Ich sehe diese Erscheinungen als Anzeichen dafür, dass unsere Gesellschaft krank ist. Man kümmert sich zu wenig um diejenigen, die von den Politikern oft als das wertvollste Gut des Staates bezeichnet werden, nämlich um die Kinder. Ein Fünftel davon ist in unserem reichen Staat dazu verdammt, in Armut zu leben. Und da ist es wohl durchaus nachvollziehbar, dass so eine Jugend, die schlechte Startchancen hat, einen Hass auf die Gesellschaft entwickelt.
Ein zweiter Faktor, der Streetworker notwendig macht, ist die Zerstörung der Familie. Durch die vielen Scheidungen steigt die Zahl der Alleinerziehenden, die sich oft schwer durchschlagen müssen: Wie viel Zeit bleibt einer alleinerziehenden Friseuse, die abends noch als Bedienung arbeiten muss, für ihr Kind? Und der Drang bzw. Zwang vieler Frauen zum Berufsleben führt dazu, dass häufig die Kinder eher als Störfaktor empfunden werden oder sich mindestens so fühlen.

Wie die Pflanzen Wasser brauchen, benötigen Kinder Liebe. Aber so, wie die Dürre in der Natur immer mehr zunimmt, verdorrt auch die zarte Pflanze der Liebe.

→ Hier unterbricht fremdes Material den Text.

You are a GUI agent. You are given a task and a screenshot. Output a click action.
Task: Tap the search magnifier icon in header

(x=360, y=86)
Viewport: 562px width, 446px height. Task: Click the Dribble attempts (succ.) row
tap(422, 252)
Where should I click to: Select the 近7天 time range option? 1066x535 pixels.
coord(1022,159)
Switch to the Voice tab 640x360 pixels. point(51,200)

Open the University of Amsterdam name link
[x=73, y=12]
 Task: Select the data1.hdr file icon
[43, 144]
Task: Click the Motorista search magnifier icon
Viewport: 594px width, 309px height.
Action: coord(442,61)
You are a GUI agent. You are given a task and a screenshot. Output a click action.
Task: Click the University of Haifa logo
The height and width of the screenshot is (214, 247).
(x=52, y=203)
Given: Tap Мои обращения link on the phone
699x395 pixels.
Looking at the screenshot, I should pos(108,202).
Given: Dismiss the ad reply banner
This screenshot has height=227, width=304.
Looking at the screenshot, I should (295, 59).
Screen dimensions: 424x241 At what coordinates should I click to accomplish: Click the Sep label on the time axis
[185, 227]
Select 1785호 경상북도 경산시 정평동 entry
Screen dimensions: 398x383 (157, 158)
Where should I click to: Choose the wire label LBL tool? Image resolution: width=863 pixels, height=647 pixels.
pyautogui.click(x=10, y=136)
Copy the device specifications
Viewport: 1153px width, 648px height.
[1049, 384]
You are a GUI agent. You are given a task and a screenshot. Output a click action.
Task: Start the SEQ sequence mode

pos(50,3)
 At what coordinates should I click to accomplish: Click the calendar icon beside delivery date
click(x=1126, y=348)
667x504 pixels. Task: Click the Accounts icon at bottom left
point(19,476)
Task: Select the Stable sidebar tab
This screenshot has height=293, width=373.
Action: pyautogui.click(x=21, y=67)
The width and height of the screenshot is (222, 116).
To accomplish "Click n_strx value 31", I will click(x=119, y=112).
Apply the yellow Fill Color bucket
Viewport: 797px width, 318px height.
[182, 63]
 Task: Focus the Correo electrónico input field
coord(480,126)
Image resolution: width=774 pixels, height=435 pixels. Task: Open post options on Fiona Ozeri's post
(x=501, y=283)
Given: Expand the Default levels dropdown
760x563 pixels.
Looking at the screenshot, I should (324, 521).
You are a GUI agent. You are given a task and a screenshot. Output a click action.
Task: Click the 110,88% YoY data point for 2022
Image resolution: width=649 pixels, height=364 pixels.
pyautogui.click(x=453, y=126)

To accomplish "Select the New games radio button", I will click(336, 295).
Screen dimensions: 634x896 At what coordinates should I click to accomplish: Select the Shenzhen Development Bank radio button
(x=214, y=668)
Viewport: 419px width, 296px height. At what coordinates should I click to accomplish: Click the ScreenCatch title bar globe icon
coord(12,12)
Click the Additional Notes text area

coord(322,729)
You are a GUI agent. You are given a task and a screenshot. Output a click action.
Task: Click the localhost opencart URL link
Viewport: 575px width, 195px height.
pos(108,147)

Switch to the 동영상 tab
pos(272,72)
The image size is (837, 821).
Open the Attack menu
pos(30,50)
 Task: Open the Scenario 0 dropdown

Wie sich unser Staat verändert

Es ist nur eine kleine Notiz, aber ein trauriges Zeichen für die Veränderung unseres Staates: Die bayerische Polizei schafft gepanzerte Fahrzeuge an:
https://www.br.de/nachrichten/bayern/gepanzerte-spezialfahrzeuge-fuer-bayerische-polizei,SHq7zvq
Was für ein Umbruch: Polizeibeamte waren einmal Respektspersonen in diesem Staat. Inzwischen sind sie Opfer von Gewalt. Sie werden als Vertreter eines verhassten Systems mit Steinen und Molotow-Cocktails beworfen.
Und die Justiz zeigt auch mit ihren Bauten, dass wir nicht mehr im selben Staat leben, der nach dem Krieg gegründet würde: Auf dem Bild oben sieht man das Justizgebäude in Traunstein. Es stammt aus der Nachkriegszeit. Die großen Fenster im Erdgeschoss gehören zum Schwurgerichtssaal. Die Bevölkerung sollte im Vorbeigehen optisch am Geschehen teilnehmen können. Inzwischen fand man, dass die Richter zu sehr auf dem Präsentierteller sitzen und dadurch gefährdet sind. Deshalb pflanzte man eine Hecke davor. Die modernen Justizgebäude von heute gleichen oft Bunkern.
Zu viele haben sich von dem Staat abgewendet, wie die gewaltsamen Demonstrationen zeigen und diese Aktionen könnten sich auch gegen die Justiz wenden.